─── DOCUMENT SECTION

I found the young ones do a better job of cleaning. I would do away with the older ones . are you sure there bristle nose ? Mine do a great job.


----------



## tylergvolk (Jun 17, 2012)

With my mild case of GDA, I just turn my lights back an hour and GDA never comes back. I have a full grown long fin BNP but he doesn't seem to take care of business...


----------



## RisingSun (Jan 5, 2014)

philipraposo1982 said:


> I just recently added 18 otocinclus catfish to my 75g. I have all broad leaf type plants (swords, crypts, aponogeton, and ferns) and figured they would be perfect for keeping them clean. So far so good
> 
> I was going to get some plecos but I don't have any driftwood in the tank. They also add a lot more waste unlike otos which have a very small bioload


How did the 18 otos fair against your GDA? The internet is giving me mixed reports on whether they eat GDA or not. I'm ok with getting some ottos but BN might be too much.


----------



## johnpfaff (Oct 18, 2013)

*Baby bristlenose..*

Added seven baby bristlenose to my 80 gallon about two months ago. Prior to adding them, I was cleaning the glass twice a week. I have not cleaned the GDA off the glass for two weeks now. There is still some GDA there but is more of a fine haze on the glass than a covering.
All I can figure out is the bristlenose have reduced the overall amount of GDA and making it harder to spread.


----------



## RWaters (Nov 12, 2003)

I think my guy heard that some of you are talking smack about BNPs! He doesn't look happy about it.


----------

──────

▶ YOUR INSTRUCTIONS:
Answer these questions about the aquarium forum thread above.
(a) What does tylergvolk do to keep a mild case of GDA from coming back?
(b) How many otocinclus catfish did philipraposo1982 add to the 75g tank?
(c) How often was johnpfaff cleaning the glass before adding the baby bristlenose?

─── DATA SHOWN

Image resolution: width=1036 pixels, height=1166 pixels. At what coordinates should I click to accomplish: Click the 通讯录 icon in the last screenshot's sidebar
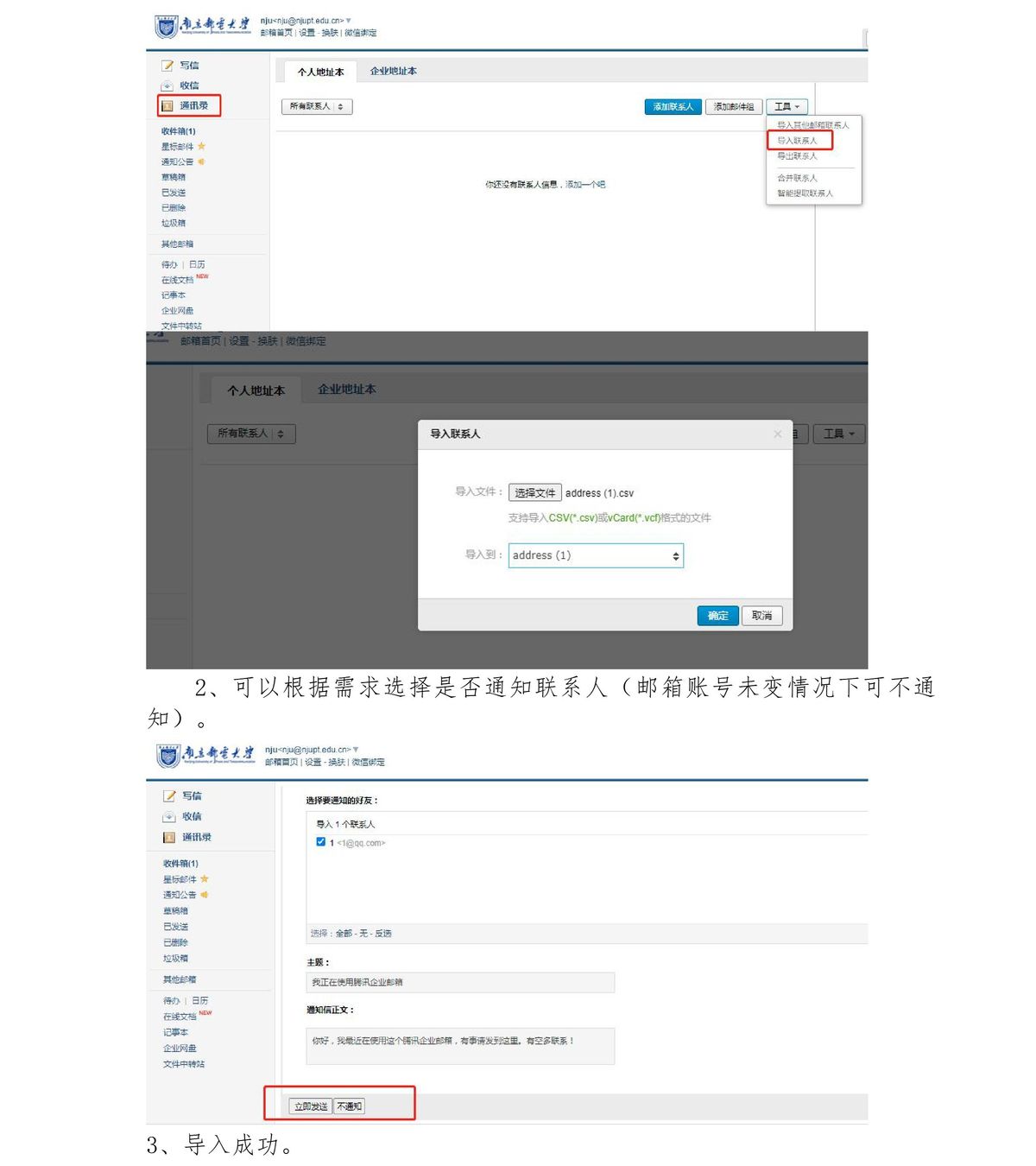click(169, 837)
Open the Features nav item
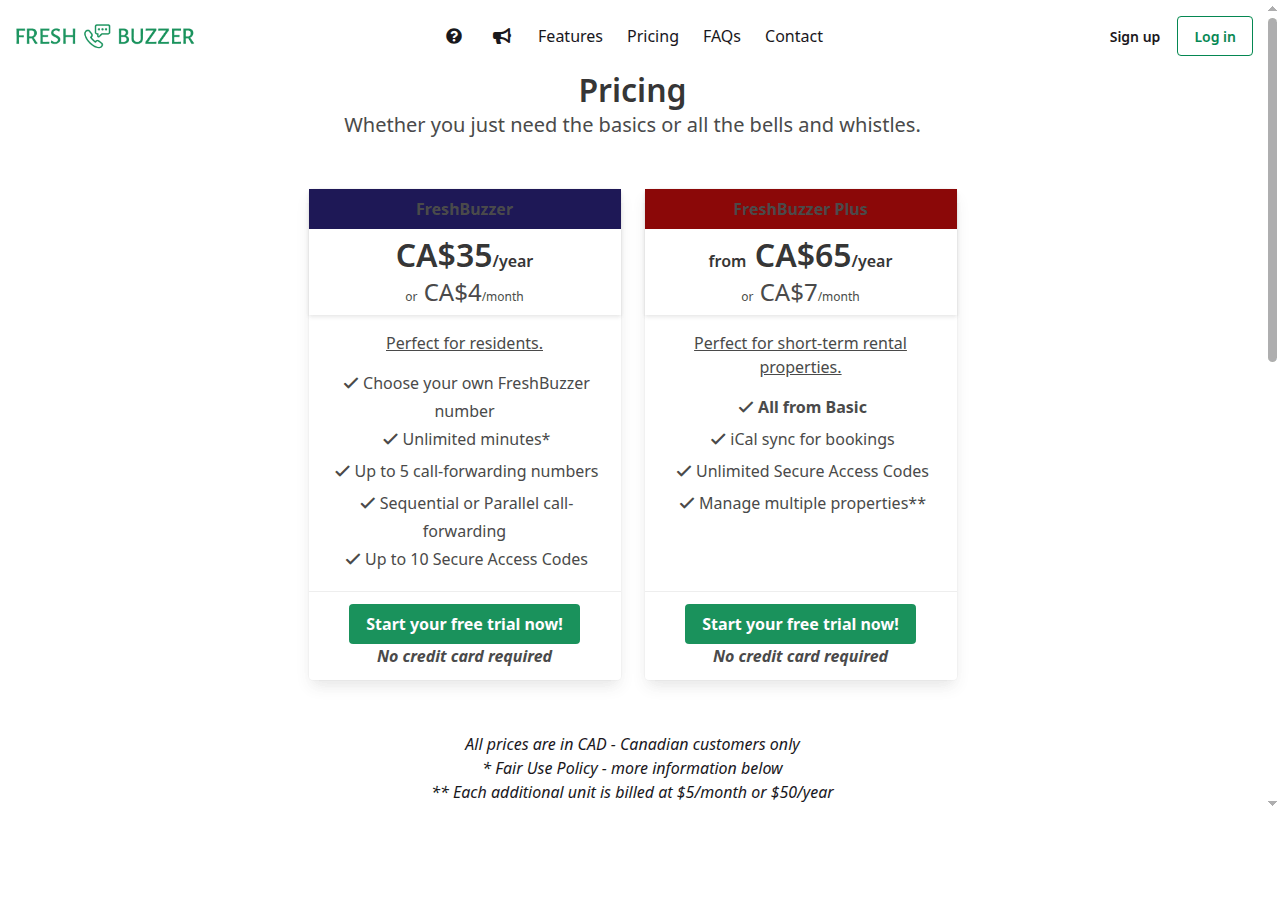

──────

▶ EXERCISE RESULT:
(a) tylergvolk turns the lights back an hour.
(b) philipraposo1982 added 18 otocinclus catfish.
(c) johnpfaff was cleaning the glass twice a week.